International Fallout: How the Inflation Reduction Act (IRA) in the US and Joint Clinical Assessment (JCA) and Revision of the EU Pharmaceutical Strategy in Europe Will Have Global Consequences

Speaker(s)

David Alderson, MBA, MEng, Cogentia Healthcare Consulting, Cambridge, UK, Christopher W Teale, BSc MSIB MORS, TealeHealth, Chesterfield, Derbyshire, UK, Diana Brixner, RPh, PhD, FAMCP, Pharmacotherapy Outcomes Research Center, University of Utah College of Pharmacy, Salt Lake City, UT, USA and Sam Mettam, MSc, Jazz Pharmaceuticals, Bramley, SRY, UK

Presentation Documents

PURPOSE:

The session will seek to highlight the consequences of the Inflation Reduction Act (IRA) and Joint Clinical Assessment (JCA) and revision of the EU Pharmaceutical Legislation and the intra- and inter- impact on healthcare systems and R&D.

DESCRIPTION:

IRA (15 minutes, Brixner) Whilst the primary aim of the IRA is to reduce spending for Medicare – its impact will be broader. There will be spillovers to other US markets via the Best Price for the Medicaid Rebate Program, the 340B ceiling price, and the calculation of Average Sales Price. It is likely to affect competitive dynamics in Medicare Part D, with competing products in impacted therapeutic classes facing pressure to match the government-set price, further reducing industry revenue.

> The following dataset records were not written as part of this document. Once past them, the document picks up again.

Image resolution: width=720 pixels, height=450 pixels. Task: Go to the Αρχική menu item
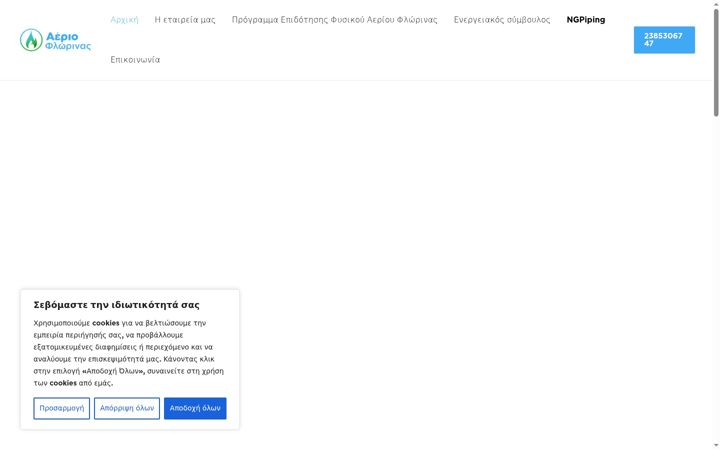point(124,20)
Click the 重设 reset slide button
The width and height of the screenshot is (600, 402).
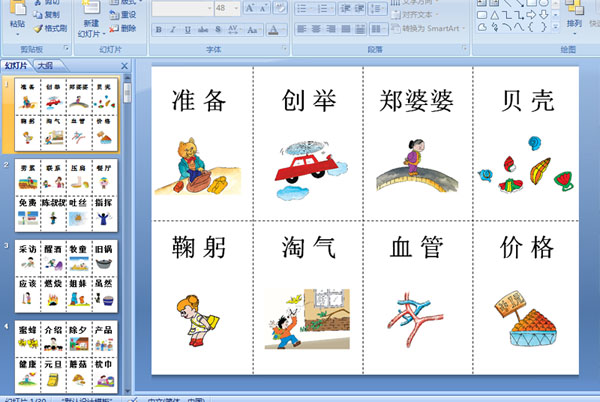(x=123, y=15)
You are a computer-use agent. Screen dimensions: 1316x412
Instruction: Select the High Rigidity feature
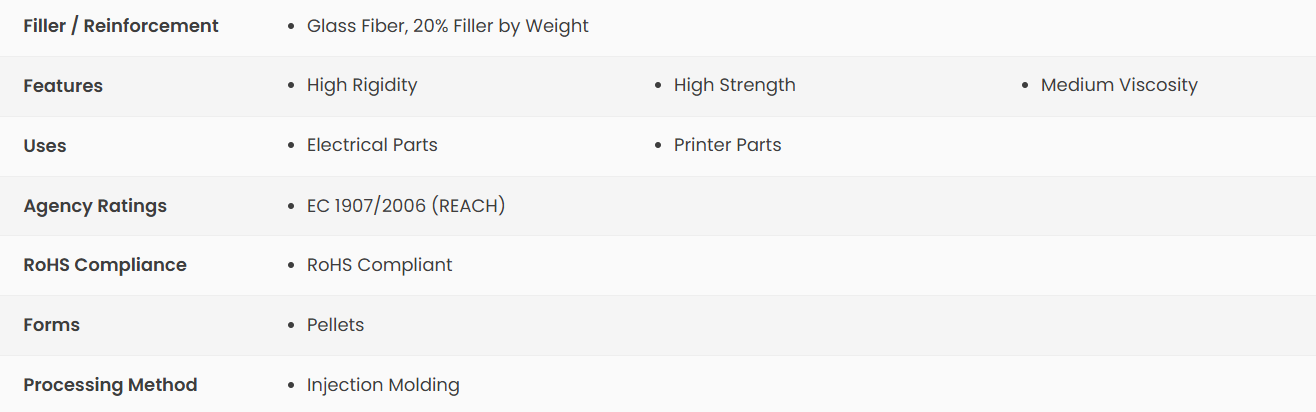pos(362,86)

Will this impact global drug pipelines and thereby influence access across the rest of the world?

JCA and EU legislation (15 minutes, Teale) Is there the potential in Europe for a "perfect storm": JCA with "challenging" PICOs, Value judgements lying outside the scope of JCA, JCA “insufficient” for National HTA, and price driven by affordability and reference pricing "disconnected" from JCA and National HTA.

How will JCA impact access to medicines in US and Europe?

What is a pharmaceutical company’s view? (15 minutes, Mettam) Recent substantial landscape changes on both sides of the Atlantic with JCA and the IRA have increased uncertainty for manufacturers. These changes, when brought together with increasing payer pressure in general have made designing evidence generation both more difficult and more important.

What are the impacts for manufacturers, and how does it change evidence planning for full lifecycle global access success?

Moderated discussion (15 minutes, Alderson) What will the major areas of global impact of all the above be? What should be done today and tomorrow to ensure these developments lead to a win-win for all stakeholders?

Code

302

Topic

Health Technology Assessment